[Rows showing where targets appear]:
____
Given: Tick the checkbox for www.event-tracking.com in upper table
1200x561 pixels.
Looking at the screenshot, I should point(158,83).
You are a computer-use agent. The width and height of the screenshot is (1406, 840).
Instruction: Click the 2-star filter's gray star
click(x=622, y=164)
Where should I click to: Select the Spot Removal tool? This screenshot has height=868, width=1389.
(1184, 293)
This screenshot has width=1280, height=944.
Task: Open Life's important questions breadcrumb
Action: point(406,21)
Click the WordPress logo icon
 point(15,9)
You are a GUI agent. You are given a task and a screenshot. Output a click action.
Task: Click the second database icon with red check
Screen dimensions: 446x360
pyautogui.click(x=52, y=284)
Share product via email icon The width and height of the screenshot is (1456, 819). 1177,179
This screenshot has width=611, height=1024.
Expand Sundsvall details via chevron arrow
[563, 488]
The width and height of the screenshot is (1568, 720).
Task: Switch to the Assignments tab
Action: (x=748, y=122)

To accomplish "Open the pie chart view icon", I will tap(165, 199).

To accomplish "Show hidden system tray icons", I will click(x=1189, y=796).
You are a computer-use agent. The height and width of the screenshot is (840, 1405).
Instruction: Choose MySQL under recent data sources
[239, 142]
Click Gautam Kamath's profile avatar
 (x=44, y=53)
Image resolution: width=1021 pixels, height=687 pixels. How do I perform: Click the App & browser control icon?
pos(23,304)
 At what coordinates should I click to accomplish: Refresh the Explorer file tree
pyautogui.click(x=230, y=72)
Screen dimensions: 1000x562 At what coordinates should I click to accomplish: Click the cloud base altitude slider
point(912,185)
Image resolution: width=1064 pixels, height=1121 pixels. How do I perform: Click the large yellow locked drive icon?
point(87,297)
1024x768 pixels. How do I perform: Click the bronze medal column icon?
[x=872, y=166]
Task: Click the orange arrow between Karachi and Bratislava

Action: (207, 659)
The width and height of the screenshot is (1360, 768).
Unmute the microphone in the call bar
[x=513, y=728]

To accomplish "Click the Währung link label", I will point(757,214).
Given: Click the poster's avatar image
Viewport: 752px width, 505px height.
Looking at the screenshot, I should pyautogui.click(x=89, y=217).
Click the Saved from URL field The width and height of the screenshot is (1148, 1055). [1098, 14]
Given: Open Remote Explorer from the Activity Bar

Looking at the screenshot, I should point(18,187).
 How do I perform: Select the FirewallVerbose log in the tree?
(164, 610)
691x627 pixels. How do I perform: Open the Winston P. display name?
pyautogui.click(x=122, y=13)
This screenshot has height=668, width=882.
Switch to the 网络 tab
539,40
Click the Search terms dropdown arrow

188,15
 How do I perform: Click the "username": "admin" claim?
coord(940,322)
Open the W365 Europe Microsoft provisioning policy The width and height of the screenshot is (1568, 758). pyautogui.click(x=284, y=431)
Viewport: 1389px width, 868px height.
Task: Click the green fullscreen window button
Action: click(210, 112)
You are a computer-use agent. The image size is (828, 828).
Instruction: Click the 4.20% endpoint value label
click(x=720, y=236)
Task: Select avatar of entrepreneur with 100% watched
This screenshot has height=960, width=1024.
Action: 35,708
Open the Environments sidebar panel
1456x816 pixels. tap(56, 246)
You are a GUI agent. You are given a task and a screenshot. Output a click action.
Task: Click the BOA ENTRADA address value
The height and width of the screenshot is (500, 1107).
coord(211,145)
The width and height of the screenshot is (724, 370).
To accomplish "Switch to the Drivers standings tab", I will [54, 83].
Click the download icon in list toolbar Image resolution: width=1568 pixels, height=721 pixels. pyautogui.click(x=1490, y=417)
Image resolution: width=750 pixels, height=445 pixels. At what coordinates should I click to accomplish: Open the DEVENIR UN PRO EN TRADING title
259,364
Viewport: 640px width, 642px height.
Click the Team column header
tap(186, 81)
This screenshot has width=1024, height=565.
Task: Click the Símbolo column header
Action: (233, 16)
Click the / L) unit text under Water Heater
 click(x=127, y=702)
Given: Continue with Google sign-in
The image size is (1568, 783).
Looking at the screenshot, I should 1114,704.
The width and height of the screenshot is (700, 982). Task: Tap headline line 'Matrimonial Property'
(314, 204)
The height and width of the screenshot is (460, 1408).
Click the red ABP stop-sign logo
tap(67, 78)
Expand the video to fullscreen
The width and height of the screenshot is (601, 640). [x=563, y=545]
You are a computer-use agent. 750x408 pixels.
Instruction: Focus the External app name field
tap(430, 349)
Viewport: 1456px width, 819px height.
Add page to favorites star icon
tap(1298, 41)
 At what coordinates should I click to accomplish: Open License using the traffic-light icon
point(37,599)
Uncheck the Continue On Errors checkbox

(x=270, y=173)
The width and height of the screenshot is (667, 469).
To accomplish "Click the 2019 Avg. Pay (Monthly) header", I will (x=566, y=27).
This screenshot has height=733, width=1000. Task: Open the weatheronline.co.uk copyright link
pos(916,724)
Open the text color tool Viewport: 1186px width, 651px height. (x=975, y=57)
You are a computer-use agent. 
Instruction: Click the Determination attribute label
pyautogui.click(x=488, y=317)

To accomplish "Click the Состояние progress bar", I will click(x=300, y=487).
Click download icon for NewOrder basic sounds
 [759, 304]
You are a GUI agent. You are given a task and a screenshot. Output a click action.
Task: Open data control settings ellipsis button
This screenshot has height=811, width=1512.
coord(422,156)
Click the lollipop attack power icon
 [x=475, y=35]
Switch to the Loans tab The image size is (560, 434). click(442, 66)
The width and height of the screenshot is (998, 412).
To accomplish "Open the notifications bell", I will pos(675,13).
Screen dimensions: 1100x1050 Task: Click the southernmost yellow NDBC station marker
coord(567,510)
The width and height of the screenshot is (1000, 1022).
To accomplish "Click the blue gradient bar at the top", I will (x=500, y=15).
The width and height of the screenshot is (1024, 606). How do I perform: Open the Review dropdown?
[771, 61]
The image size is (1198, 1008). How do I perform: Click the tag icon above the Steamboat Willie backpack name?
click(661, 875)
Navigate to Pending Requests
____
[What to produce]: Write out everything from the line containing "691x627 pixels. How" down to the line containing "Action: click(210, 112)", with each line reproduced exactly.

[Solution for this task]:
691x627 pixels. How do I perform: Open the Winston P. display name?
pyautogui.click(x=122, y=13)
This screenshot has height=668, width=882.
Switch to the 网络 tab
539,40
Click the Search terms dropdown arrow

188,15
 How do I perform: Click the "username": "admin" claim?
coord(940,322)
Open the W365 Europe Microsoft provisioning policy The width and height of the screenshot is (1568, 758). pyautogui.click(x=284, y=431)
Viewport: 1389px width, 868px height.
Task: Click the green fullscreen window button
Action: click(210, 112)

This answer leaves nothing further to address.